▸ **The request**
Please quote the data below word for word, leaving the pictures out of your answer.

[Dataset rows]
..........

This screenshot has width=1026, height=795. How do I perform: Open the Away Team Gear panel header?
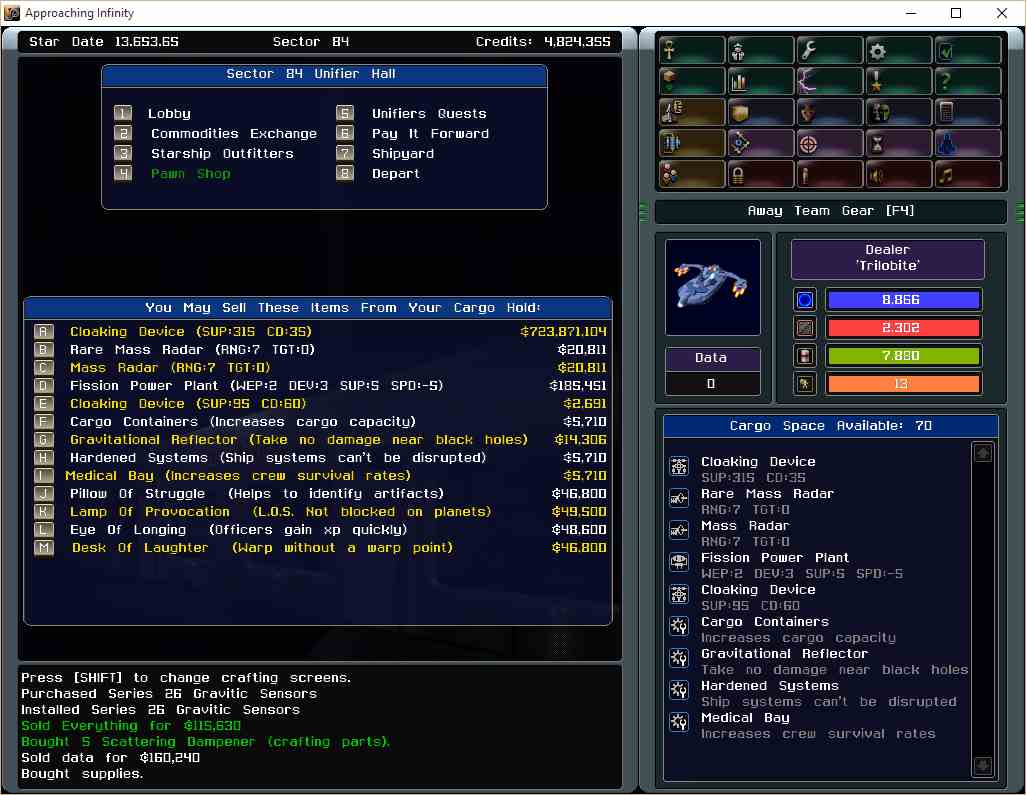pos(831,211)
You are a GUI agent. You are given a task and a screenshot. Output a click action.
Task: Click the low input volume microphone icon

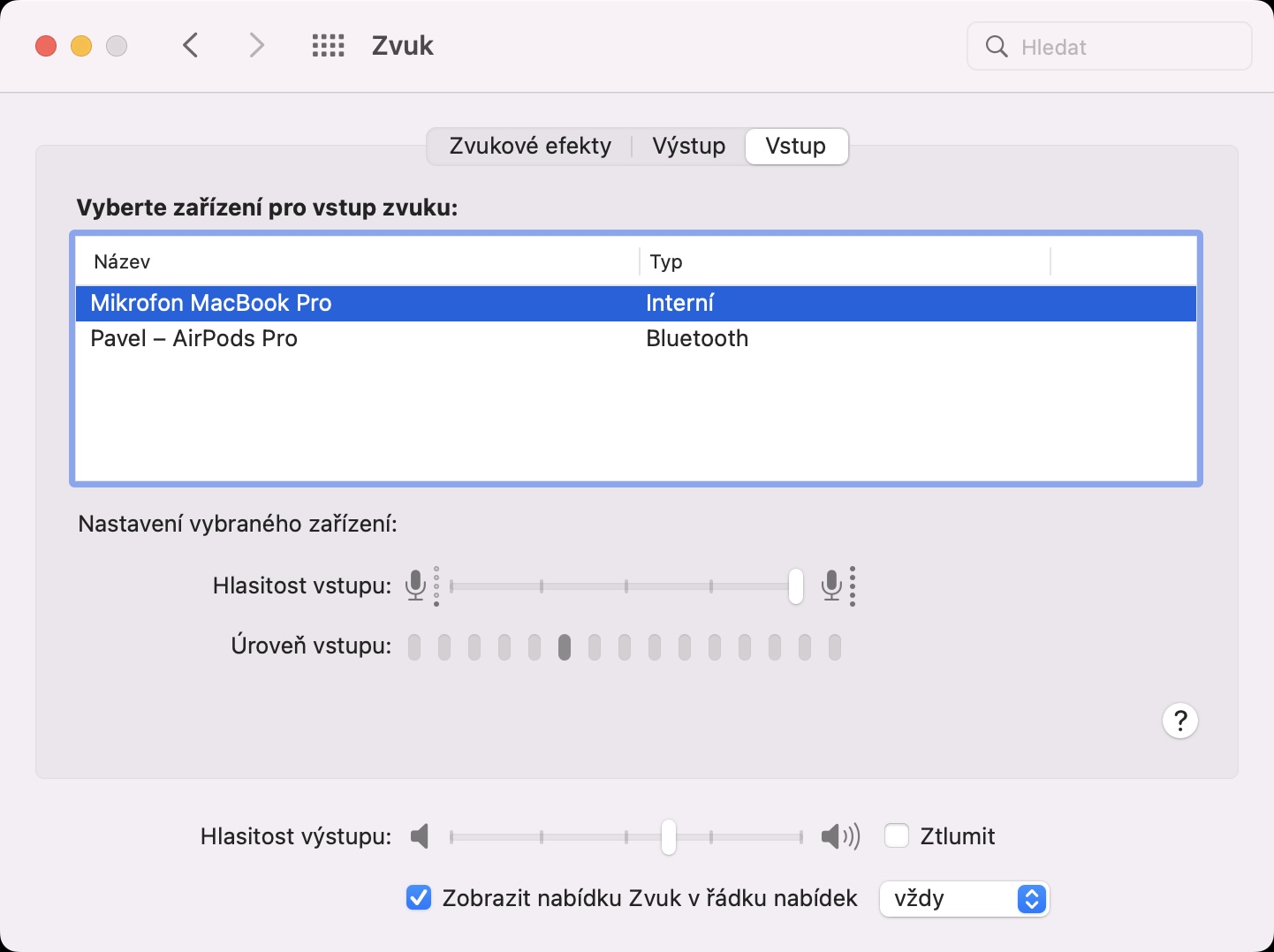point(415,585)
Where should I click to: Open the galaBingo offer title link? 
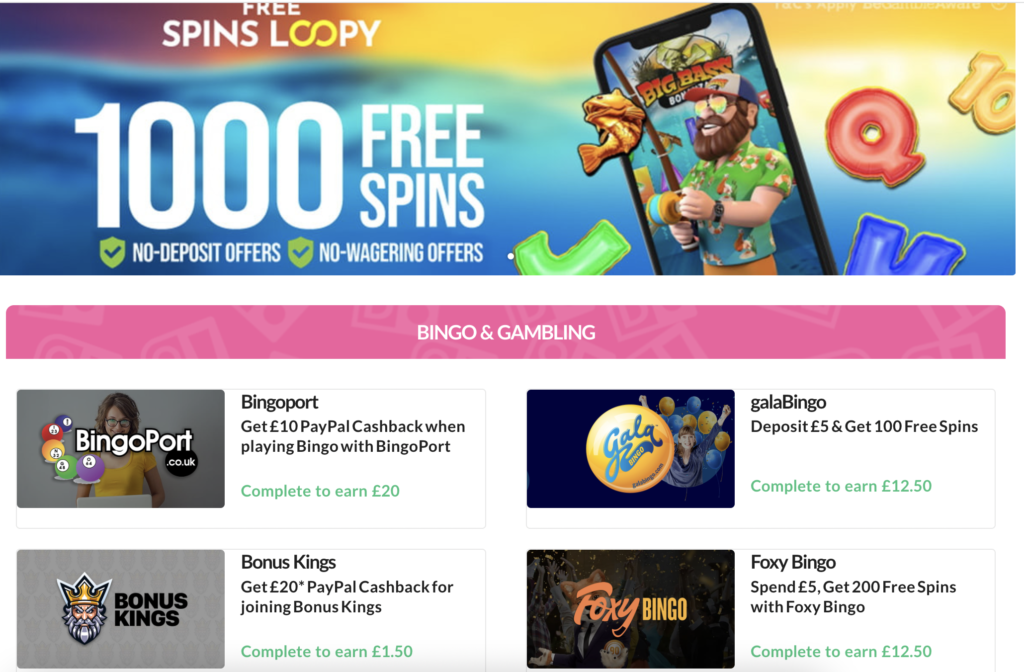[788, 402]
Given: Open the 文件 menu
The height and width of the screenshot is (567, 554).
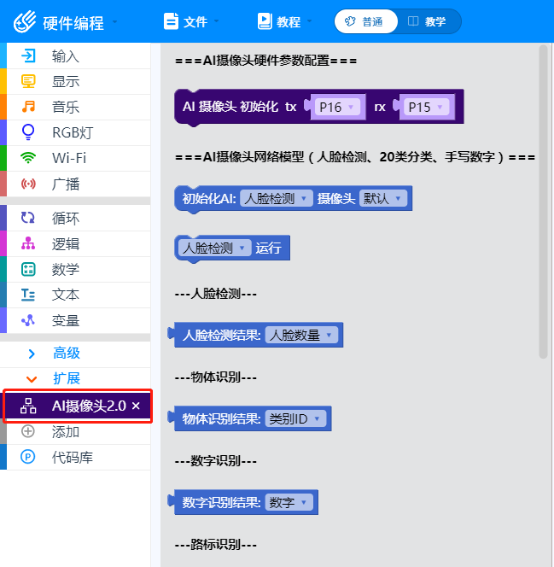Looking at the screenshot, I should click(191, 22).
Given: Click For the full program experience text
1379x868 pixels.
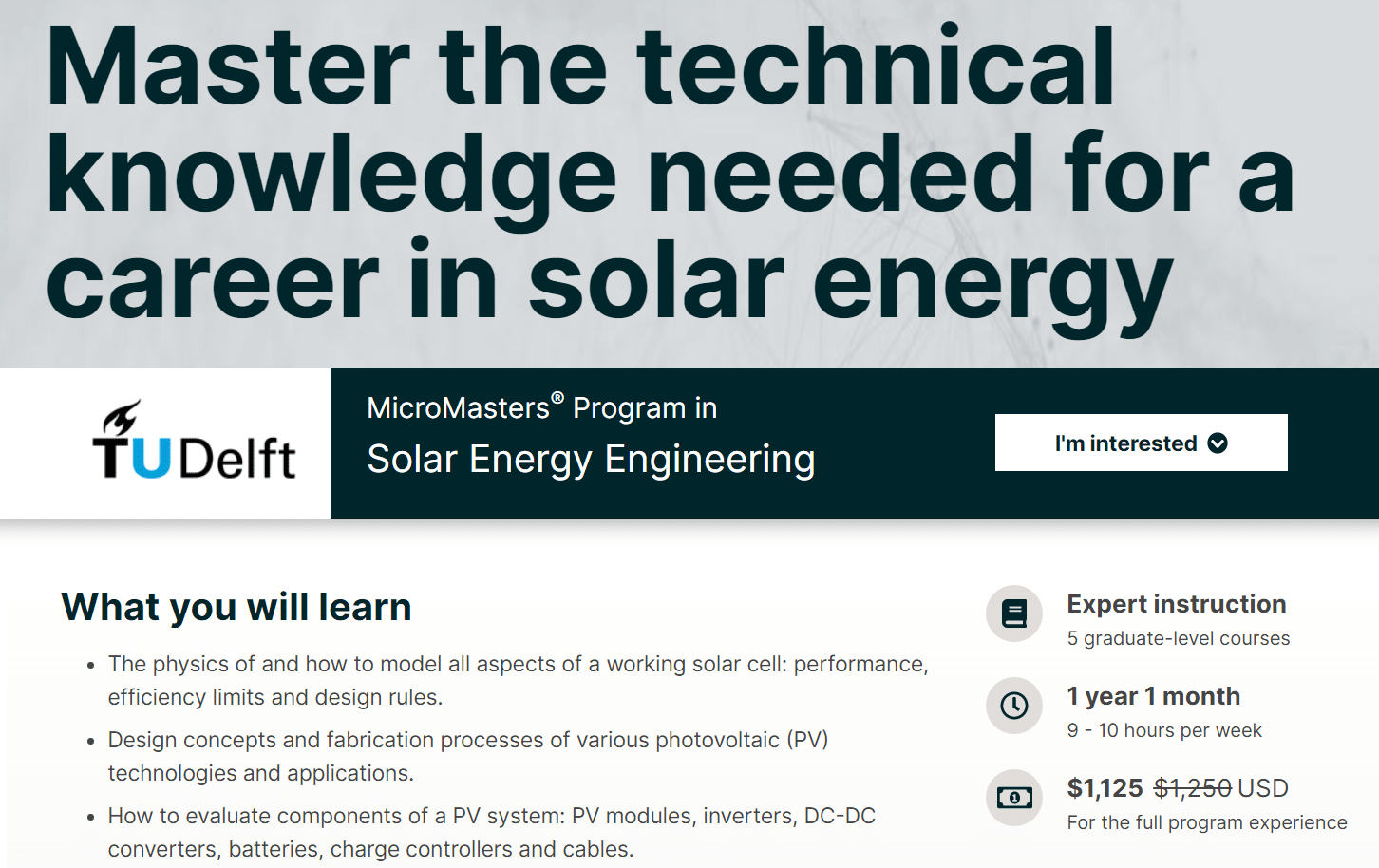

..........

▸ **Full response**
This screenshot has width=1026, height=795. How do I perform: Open the Away Team Gear panel header?
pos(831,211)
You are a GUI agent. You are given a task and a screenshot. Output a click action.
Task: Click the low input volume microphone icon

point(415,585)
Where should I click to: Open the galaBingo offer title link? 
[788, 402]
Given: Open the 文件 menu
The height and width of the screenshot is (567, 554).
Looking at the screenshot, I should click(191, 22).
Given: Click For the full program experience text
1379x868 pixels.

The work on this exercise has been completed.